Anderson — who worked in the Iowa Senate for five years — told jurors she was fired in 2013 about seven hours after she complained to her boss about lewd and sexist behavior she experienced there. Her assertions were backed up by others who also testified.
Senate Majority Leader Bill Dix, R-Shell Rock, contended Anderson was fired for poor work performance. But he told reporters that things he learned from the trial "that I was not aware of" prompted him to have the Secretary of the Senate launch an internal investigation and contract with the Iowa Department of Administrative Services to provide human resources services to the Senate. A Senate Republican Caucus staff employee who was at the center of the lawsuit resigned his Senate job.

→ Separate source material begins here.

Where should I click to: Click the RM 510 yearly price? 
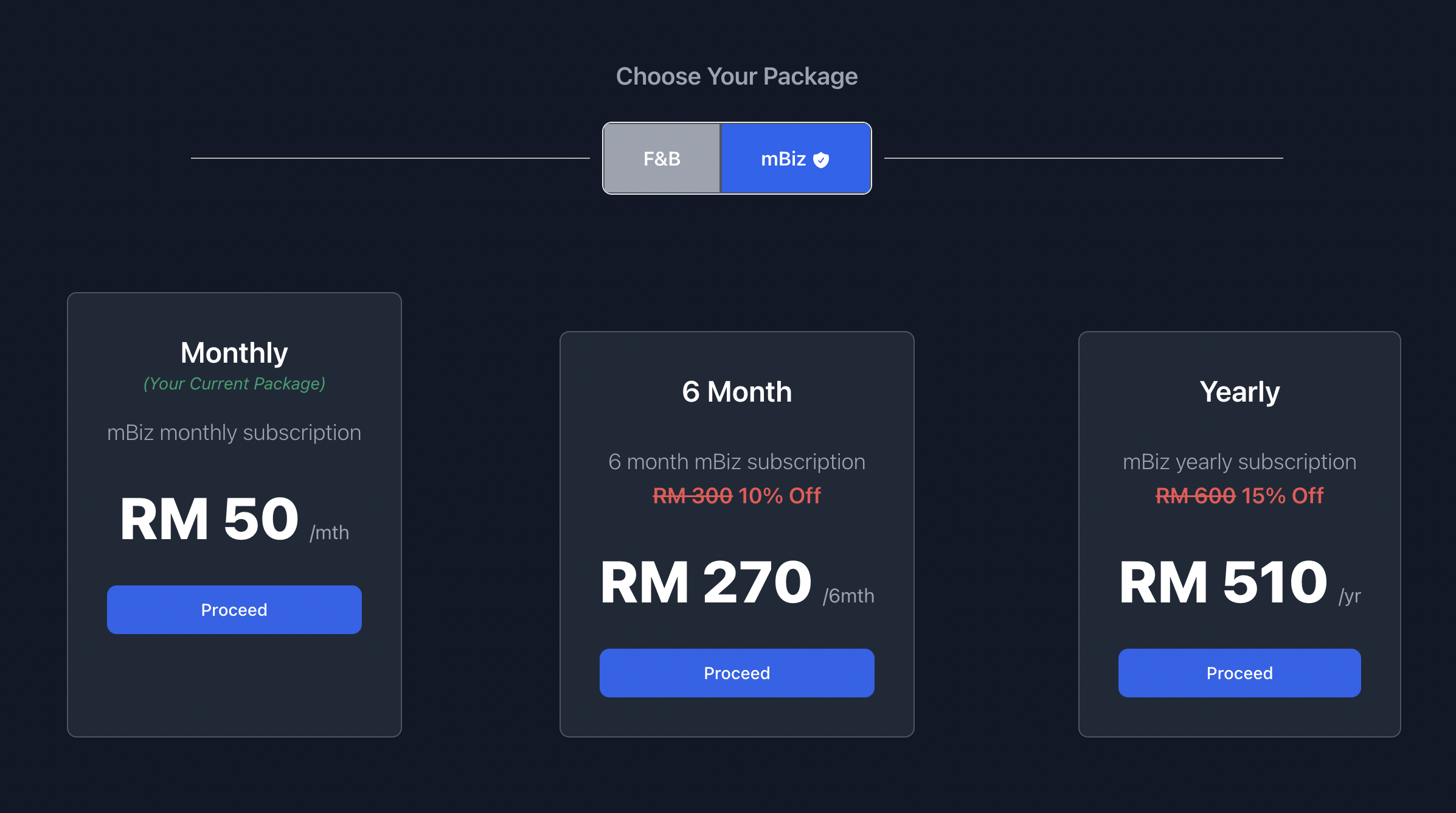[x=1223, y=582]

Fitzgerald, a Democrat, said he was “outraged and appalled” by the kind of work environment that was described during the trial. He expressed concern that more lawsuits could be forthcoming.
He said the board was offered “a terrible choice” but he voted to approve the deal to save the state further loss of money on the case.
“This is not something that exists throughout state government. We have a very professional operation through the state government. These are the leaders of our state. People that set the laws, and if we can’t expect them to follow the spirit of the law, we’re in bad shape. I think this is an outrage,” he said.
“I’m appalled that Sen. Dix is not taking responsibility, has not indicated that this won’t happen again — all the things that Iowans would expect,” the treasurer added. “I think the governor should ask for Sen. Dix to step down. Legally, the state is on the hook. I think it would be a very good gesture if the Republicans, because they have a lot of money, would raise it to pay back the Iowa citizens.”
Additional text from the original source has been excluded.